Sound Studies Lecture am 14. Juni 2010
Giacinto Scelsi (1905-88), Italian composer of the same generation of Petrassi and Dallapiccola, was firstly influenced by Berg and Skrjabin. Since the Fifties and the Sixties Scelsi was been developing his own personal aesthetic, deeply involved with eastern philosophies, reaching a pure style in 1959 with the Four Pieces for Orchestra on a single note. His composing technique was based on improvisations on piano, later on electronic keyboards with probable multi-track elaborations. Then he let them write by musicians who collaborated with him: he didn’t consider himself a composer, but a messenger from an outer dimension. He was very near to the work of Gruppo di Improvvisazione Nuova Consonanza in Rome. In the late Seventies Tristan Murail and the Itineraire Group showed interest in the de-compositional characters of his music and in the qualities of research in spectral and micro-morphological aspects of the sound, practiced by Scelsi a few years before La MonteYoung and Riley.
Scelsi’s string writing is highly experimental for the use of copper mutes, detuning of the strings, natural reverberations, timbre modulations, microtonal beats, and for the tablature-like scores. The analysis of his String Quartets and the execution and discussion of some movements of his Cello Trilogy The Three Ages of Man, will show the particular timbre, acoustical and extra-European elements that identify Scelsi as a central figure in the actual musical reflection and production.
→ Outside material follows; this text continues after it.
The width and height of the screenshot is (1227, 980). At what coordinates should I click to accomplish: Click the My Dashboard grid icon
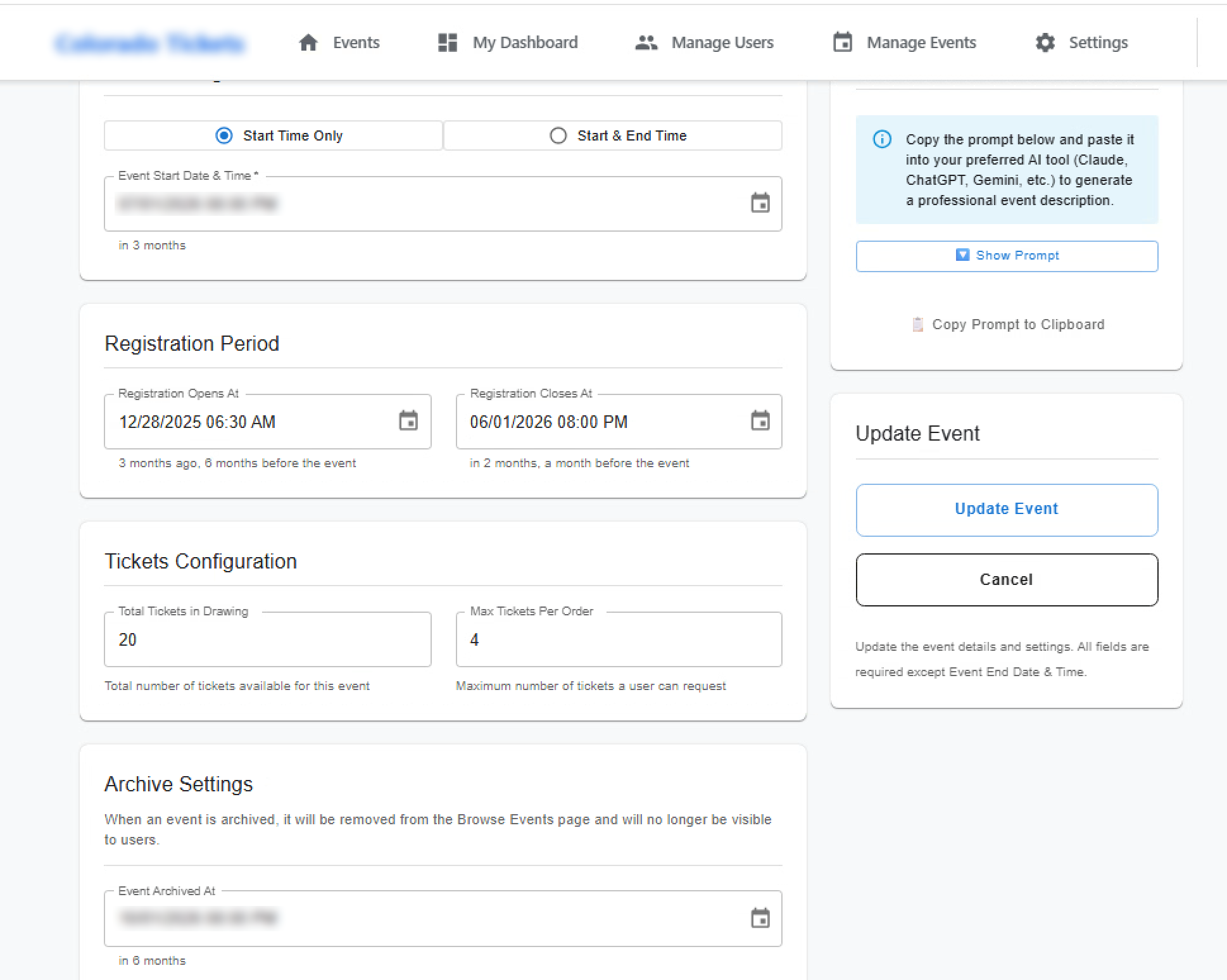point(448,42)
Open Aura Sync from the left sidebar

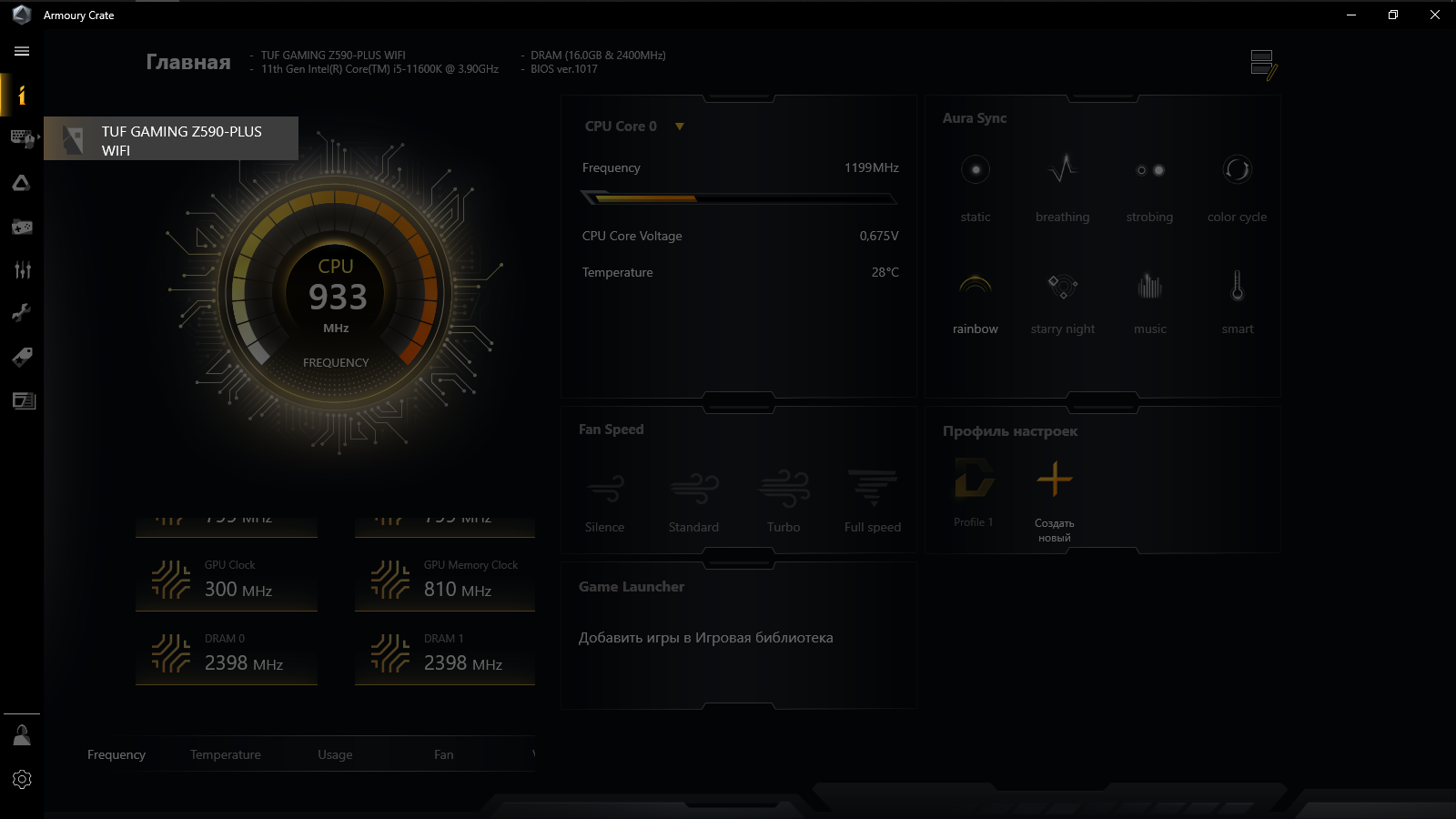pos(22,183)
Nicola Baroni collaborated as a cellist to the Book and CD „Giacinto Scelsi-Viaggio al centro del Suono“ by Nicola Cisternino and Pierre Albert Castanet.
Nicola Baroni obtained conservatory diplomas in Cello Performance and in Electronic Music, as well as a degree in Musical Aesthetics at the University of Bologna. He participated in post-graduate courses in cello and chamber music with Franco Rossi, Alain Meunier, Anner Bijlsma, Siegfried Palm. He teaches Cello at the „Monteverdi“ Conservatory in Bolzano, in addition to Improvisation Techniques in the departments of New Technologies and Didactics. His performance and research activities in 20th Century repertoire have involved the following contemporary music ensembles: Octandre, Icarus, Siddharta, Musica Attuale, Musica/Realtà, Interensemble, Antisonic-Elektronika, FontanaMix. His interest in historical performance practice has led him to specialize in baroque cello as well, and to edit late 17th century music for Ut Orpheus Editions; he is now involved in electro-acoustic music, combined audio-visual techniques, and live electronics performance with „Laptop Electric Cello“. His discography contains music by Monteverdi, Torelli, Liszt, Malipiero, Villa Lobos, Scelsi, Gentilucci. He recently edited for the label „Bottega Discantica“ the CD Violoncello Italiano-XXI Secolo. For many years he has been active in the concert scene playing contemporary, romantic, and baroque repertoire, mainly in Italian theatres and in national and international festivals; he has also played in the United States, South America, and Japan.